**Task to carry out:** Rewrite the material below, putting "Switch" wherever "Toggle" appears and leaving everything else untouched.

Extracted data entries:
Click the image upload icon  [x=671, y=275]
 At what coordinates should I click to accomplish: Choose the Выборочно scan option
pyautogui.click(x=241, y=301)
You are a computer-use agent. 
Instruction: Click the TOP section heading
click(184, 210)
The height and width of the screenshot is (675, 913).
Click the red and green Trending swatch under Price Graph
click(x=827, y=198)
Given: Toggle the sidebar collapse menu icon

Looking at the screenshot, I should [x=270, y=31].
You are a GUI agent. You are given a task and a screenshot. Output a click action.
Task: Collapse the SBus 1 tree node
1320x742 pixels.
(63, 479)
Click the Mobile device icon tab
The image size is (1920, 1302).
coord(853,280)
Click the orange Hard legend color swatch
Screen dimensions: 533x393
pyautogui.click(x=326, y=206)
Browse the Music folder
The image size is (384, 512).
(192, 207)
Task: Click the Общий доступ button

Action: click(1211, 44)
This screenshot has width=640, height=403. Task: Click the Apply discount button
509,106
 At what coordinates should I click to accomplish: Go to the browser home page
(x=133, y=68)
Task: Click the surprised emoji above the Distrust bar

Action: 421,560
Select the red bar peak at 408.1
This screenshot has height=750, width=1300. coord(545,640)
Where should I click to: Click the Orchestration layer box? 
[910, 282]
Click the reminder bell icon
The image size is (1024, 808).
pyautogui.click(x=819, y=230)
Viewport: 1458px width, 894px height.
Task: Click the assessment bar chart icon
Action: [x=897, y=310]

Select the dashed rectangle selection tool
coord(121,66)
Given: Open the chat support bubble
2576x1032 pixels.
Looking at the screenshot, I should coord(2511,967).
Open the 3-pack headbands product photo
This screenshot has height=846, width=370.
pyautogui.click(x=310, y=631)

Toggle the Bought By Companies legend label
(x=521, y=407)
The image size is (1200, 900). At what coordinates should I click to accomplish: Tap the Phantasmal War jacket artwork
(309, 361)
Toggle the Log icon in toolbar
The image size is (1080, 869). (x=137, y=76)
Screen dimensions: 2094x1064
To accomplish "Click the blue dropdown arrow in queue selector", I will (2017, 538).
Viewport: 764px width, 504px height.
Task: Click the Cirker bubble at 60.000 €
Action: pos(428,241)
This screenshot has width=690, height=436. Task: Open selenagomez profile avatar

**Response to the exercise:**
Click the image upload icon  [x=671, y=275]
 At what coordinates should I click to accomplish: Choose the Выборочно scan option
pyautogui.click(x=241, y=301)
You are a computer-use agent. 
Instruction: Click the TOP section heading
click(184, 210)
The height and width of the screenshot is (675, 913).
Click the red and green Trending swatch under Price Graph
click(x=827, y=198)
Given: Switch the sidebar collapse menu icon

Looking at the screenshot, I should [x=270, y=31].
You are a GUI agent. You are given a task and a screenshot. Output a click action.
Task: Collapse the SBus 1 tree node
1320x742 pixels.
(63, 479)
Click the Mobile device icon tab
The image size is (1920, 1302).
coord(853,280)
Click the orange Hard legend color swatch
Screen dimensions: 533x393
pyautogui.click(x=326, y=206)
Browse the Music folder
The image size is (384, 512).
(192, 207)
Task: Click the Общий доступ button

Action: click(1211, 44)
This screenshot has width=640, height=403. Task: Click the Apply discount button
509,106
 At what coordinates should I click to accomplish: Go to the browser home page
(x=133, y=68)
Task: Click the surprised emoji above the Distrust bar

Action: 421,560
Select the red bar peak at 408.1
This screenshot has height=750, width=1300. coord(545,640)
Where should I click to: Click the Orchestration layer box? 
[910, 282]
Click the reminder bell icon
The image size is (1024, 808).
pyautogui.click(x=819, y=230)
Viewport: 1458px width, 894px height.
Task: Click the assessment bar chart icon
Action: [x=897, y=310]

Select the dashed rectangle selection tool
coord(121,66)
Given: Open the chat support bubble
2576x1032 pixels.
Looking at the screenshot, I should coord(2511,967).
Open the 3-pack headbands product photo
This screenshot has height=846, width=370.
pyautogui.click(x=310, y=631)

Switch the Bought By Companies legend label
(x=521, y=407)
The image size is (1200, 900). At what coordinates should I click to accomplish: Tap the Phantasmal War jacket artwork
(309, 361)
Switch the Log icon in toolbar
The image size is (1080, 869). (x=137, y=76)
Screen dimensions: 2094x1064
To accomplish "Click the blue dropdown arrow in queue selector", I will (2017, 538).
Viewport: 764px width, 504px height.
Task: Click the Cirker bubble at 60.000 €
Action: pos(428,241)
This screenshot has width=690, height=436. Task: Open selenagomez profile avatar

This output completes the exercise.